TECHNICAL FIELD The present invention relates to an ion beam irradiation processing method for irradiating an object with an ion beam while scanning and observing and processing a minute region. Specific examples thereof include a defect repair processing method for a semiconductor manufacturing mask, but the method is not limited to this.

B Outline of the Invention The present invention is an ion beam irradiation apparatus for irradiating an object to be processed while scanning with an ion beam to perform fine observation and fine processing. The ion beam scanning direction is appropriately selected according to the arrangement relationship of the object pattern. By making it possible,
The observation image of the fine pattern can be made clear and the precision of the fine processing can be improved.

C Related Art As a conventional ion beam irradiation apparatus, there has been known a conventional ion beam irradiation apparatus that performs raster scan scanning of an ion beam because the ion beam irradiation apparatus always moves downward from upper left to right.
Then, secondary charged particles emitted from the surface of the workpiece corresponding to the scanning of the ion beam are detected at every moment and computer processing is performed to reproduce a fine pattern image of the surface of the workpiece.

D Problem to be Solved by the Invention However, there is a problem in that the conventional ion beam irradiation apparatus in which the scanning direction is fixed cannot accurately reproduce the fine pattern on the surface of the workpiece.

For example, in FIG. 4A, the pattern of the ion beam scanning range 1 may be composed of the substrate surface 2 on the left half and the metal surface 3 on the right half. It is now assumed that the ion beam scanning is always performed from left to right. The surface of the insulator is charged while the ion beam passes through the substrate surface 2 which is the insulator. As a result, when the ion beam 4 passes through the boundary line 5, detection of secondary charged particles is disturbed, and the reproduced image of the boundary line becomes unclear.

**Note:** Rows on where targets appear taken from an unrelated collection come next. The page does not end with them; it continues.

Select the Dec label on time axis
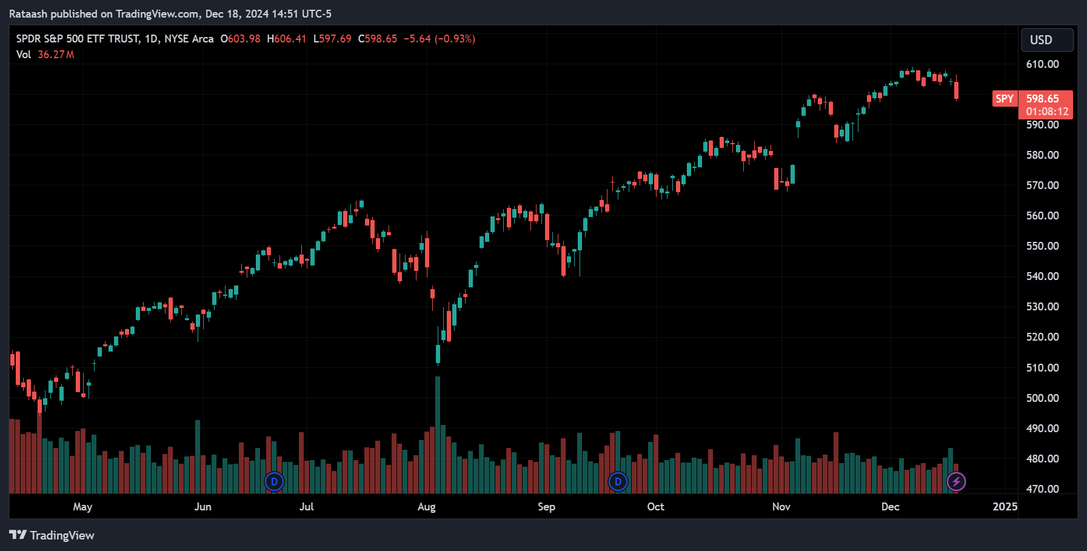Screen dimensions: 1087x551 click(x=890, y=507)
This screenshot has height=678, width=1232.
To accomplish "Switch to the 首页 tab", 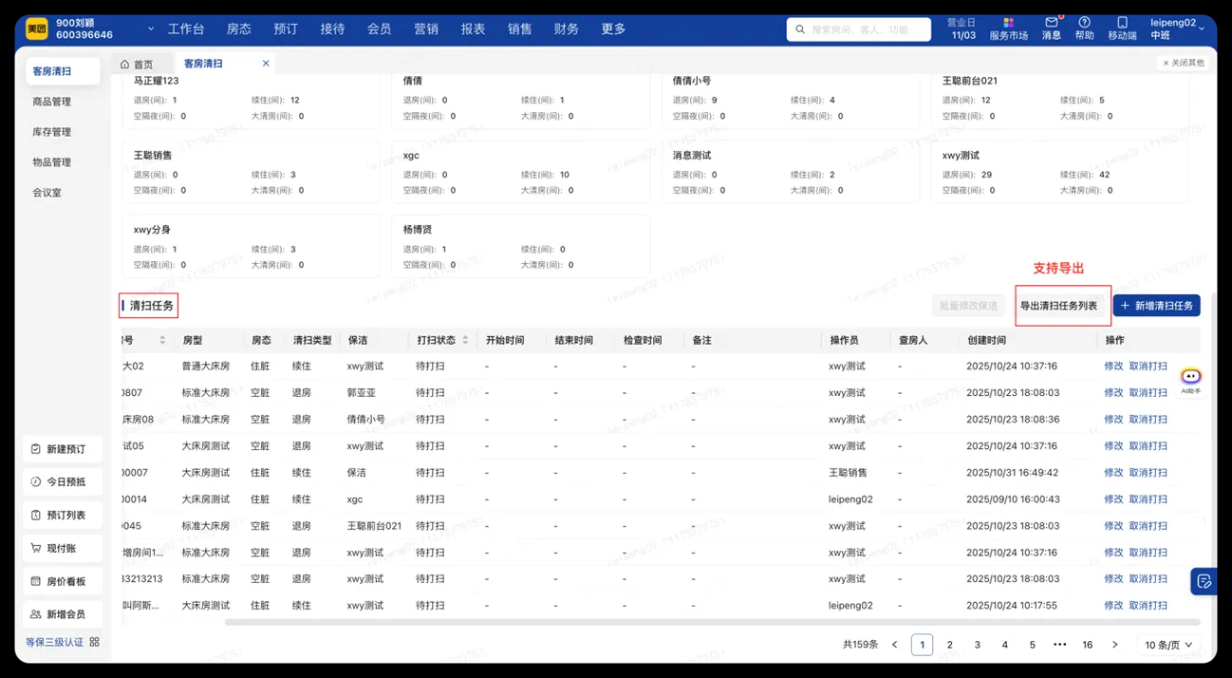I will (140, 64).
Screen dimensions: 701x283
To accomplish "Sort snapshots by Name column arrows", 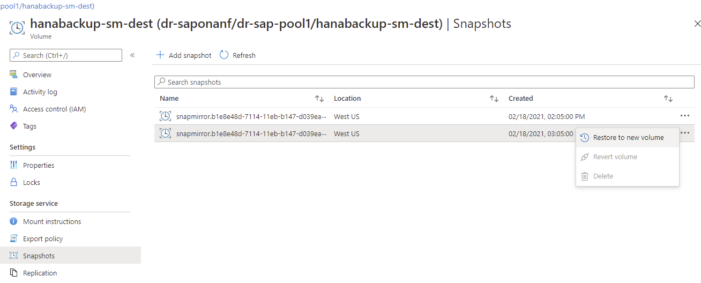I will [x=319, y=99].
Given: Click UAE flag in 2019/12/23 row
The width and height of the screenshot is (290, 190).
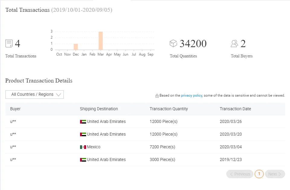Looking at the screenshot, I should [x=83, y=160].
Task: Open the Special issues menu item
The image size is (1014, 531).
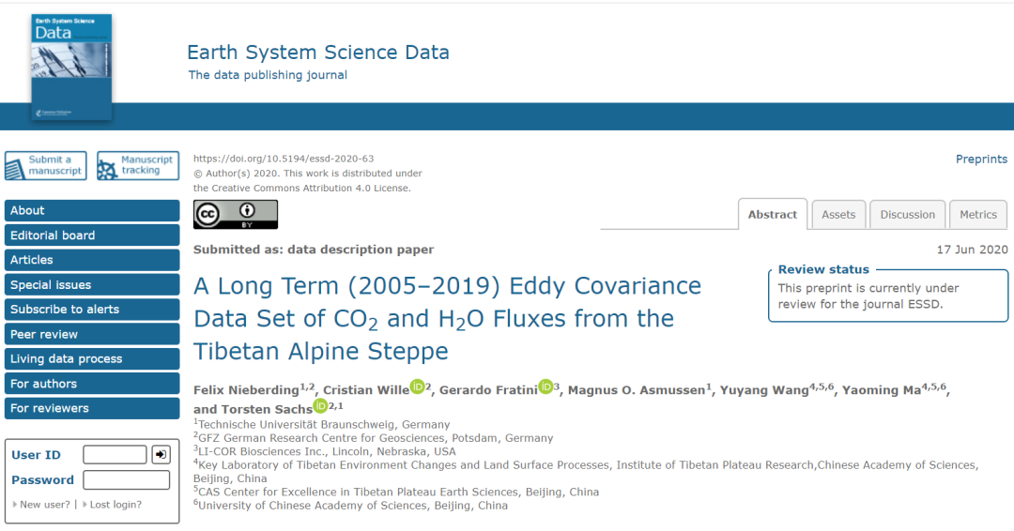Action: (x=91, y=285)
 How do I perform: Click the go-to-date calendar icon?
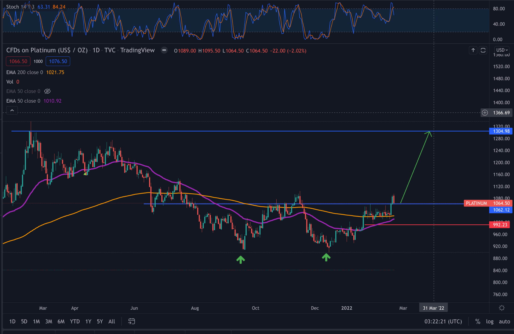click(x=132, y=321)
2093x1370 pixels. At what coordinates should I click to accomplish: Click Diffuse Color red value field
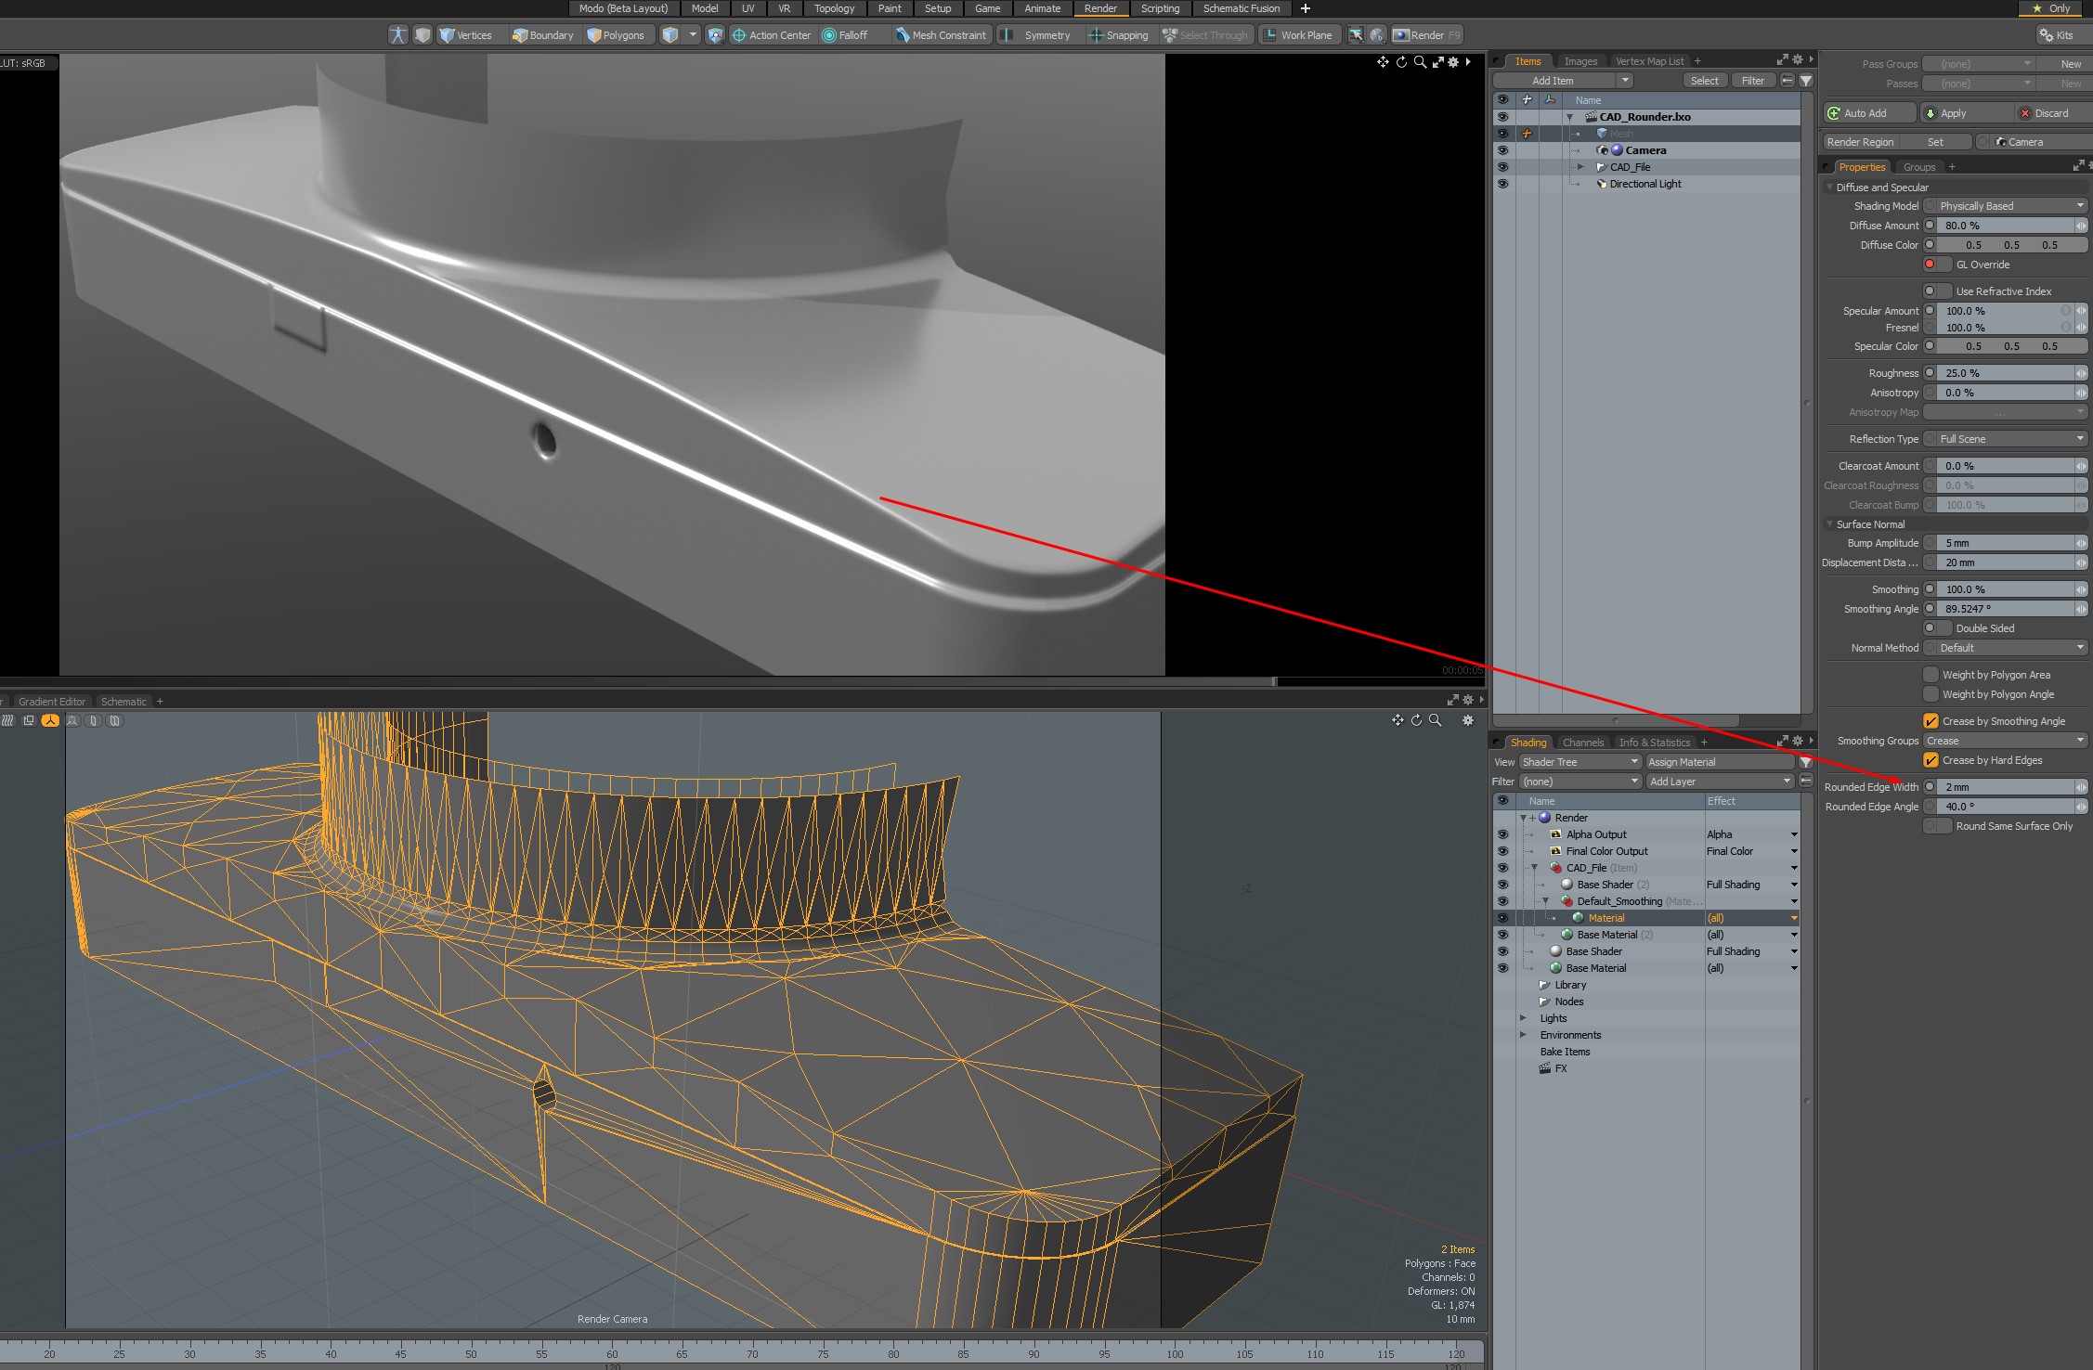pos(1973,245)

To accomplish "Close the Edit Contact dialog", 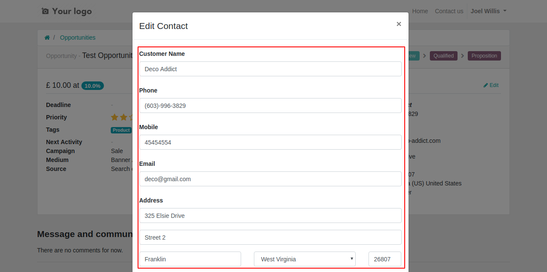I will [399, 24].
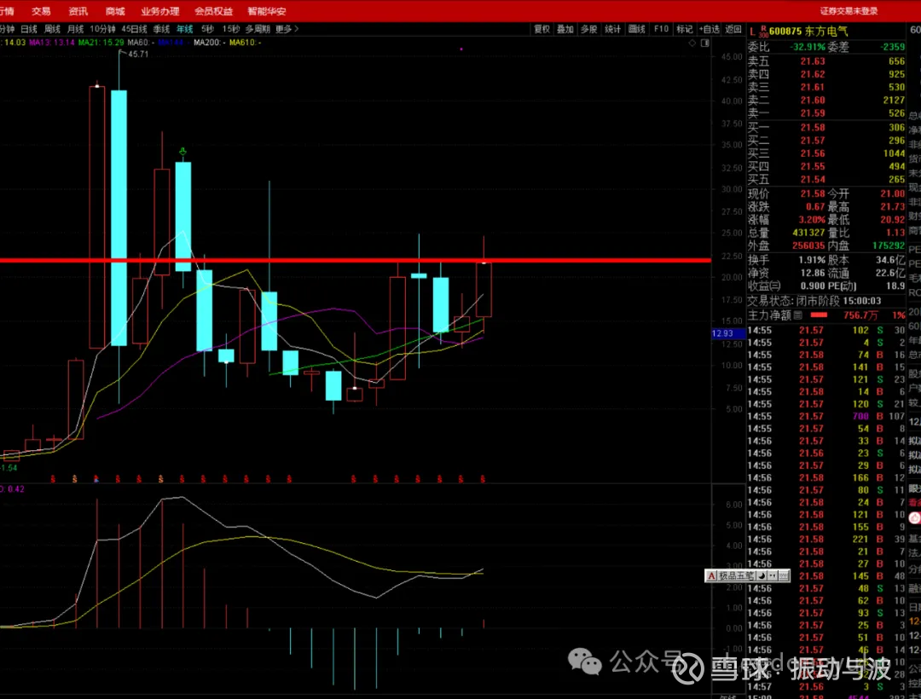Expand the 更多 period options
This screenshot has height=699, width=921.
tap(285, 29)
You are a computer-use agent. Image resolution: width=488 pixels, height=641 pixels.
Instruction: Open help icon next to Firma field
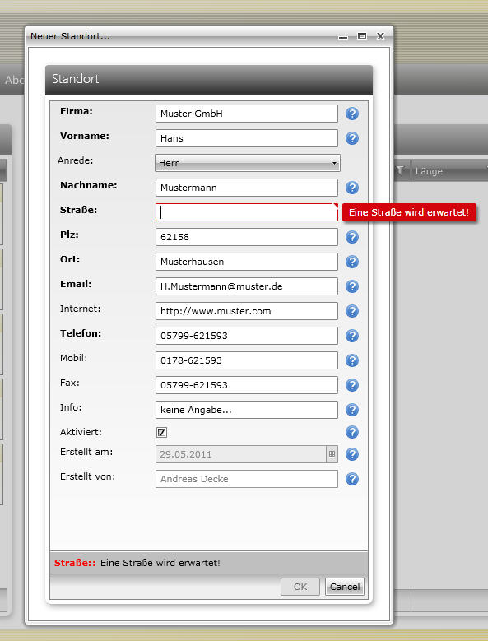point(352,114)
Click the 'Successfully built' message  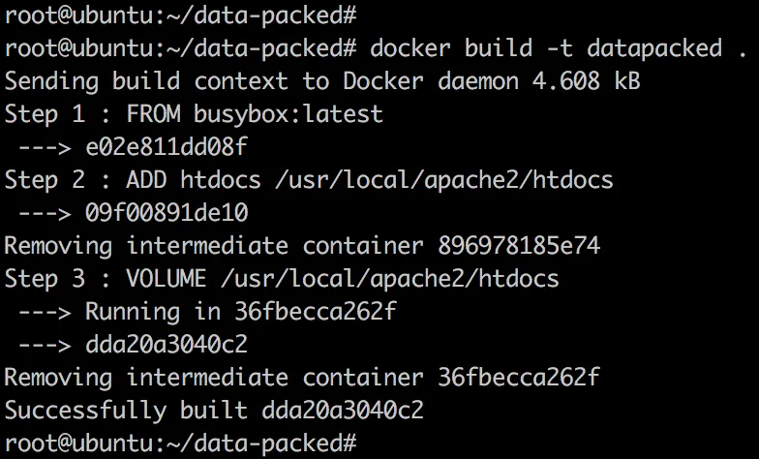click(x=127, y=410)
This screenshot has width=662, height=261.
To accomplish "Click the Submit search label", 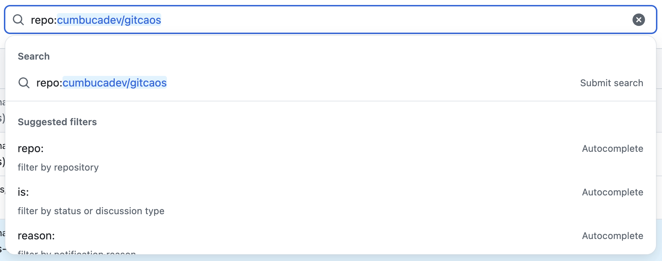I will 611,83.
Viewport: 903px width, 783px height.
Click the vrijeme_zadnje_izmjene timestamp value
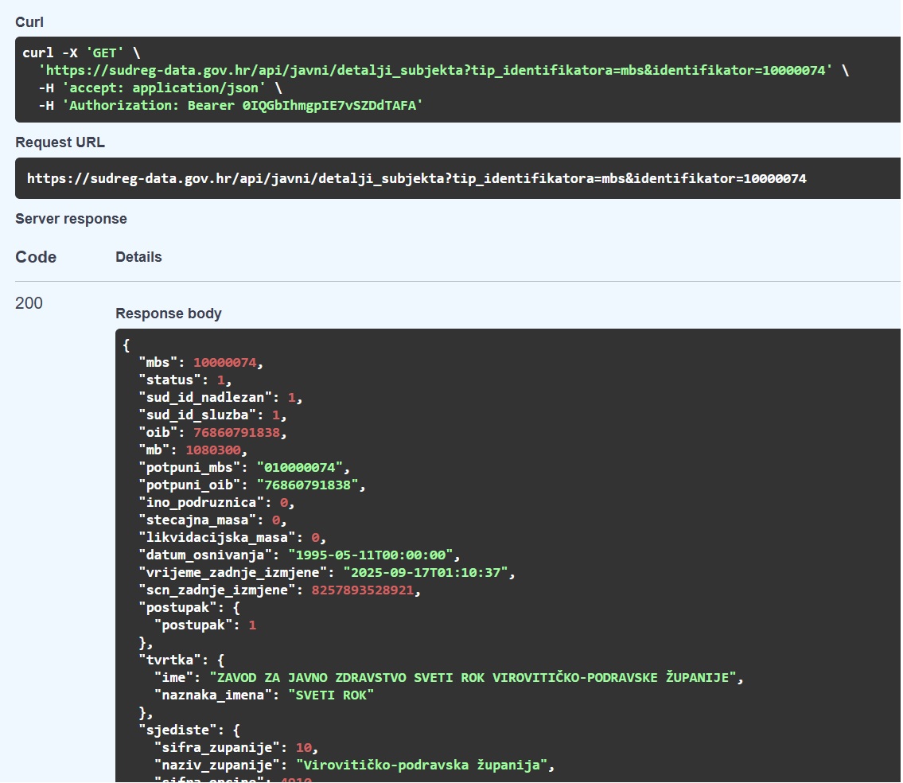click(x=430, y=573)
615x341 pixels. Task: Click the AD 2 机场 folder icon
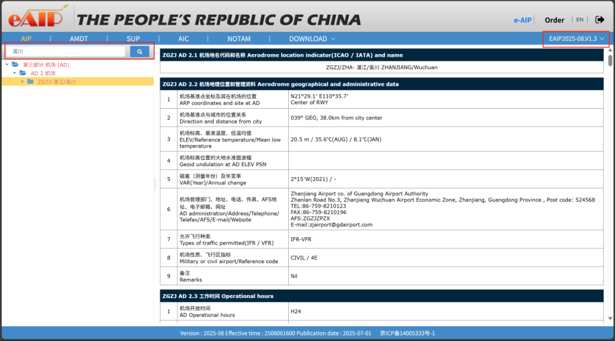pos(23,73)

Further, as shown in FIG. 4B, when the ion beam 4 is scanned in a direction away from the detector 6, secondary charged particles emitted from the boundary line 5 between the metal surface 3 and the substrate surface 2 are effectively detected. Instead, the reproduced image may become unclear.

E Means for Solving Problems The present invention aims to solve the above problems of the prior art.

That is, the ion beam irradiation control apparatus is provided with an ion beam scanning control means capable of appropriately selecting the scanning direction of the ion beam in accordance with the shape and orientation of the fine pattern to be observed.

F Action The action of the present invention will be described with reference to FIG. 4 again. In FIG. 4 (A), the scanning direction of the ion beam 4 is selected from right to left. Initially, the metal surface 3 is irradiated with the ion beam, but the electric charge provided by the ion beam moves on the metal surface 3 and is not charged. Therefore, when the ion beam passes through the boundary line 5, there is no influence of charging and detection of secondary charged particles by the detector cannot be obstructed.

Further, in the case of FIG. 4B, the scanning direction of the ion beam 4 is selected from the right to the left toward the detector 6 to increase the detection efficiency of secondary charged particles.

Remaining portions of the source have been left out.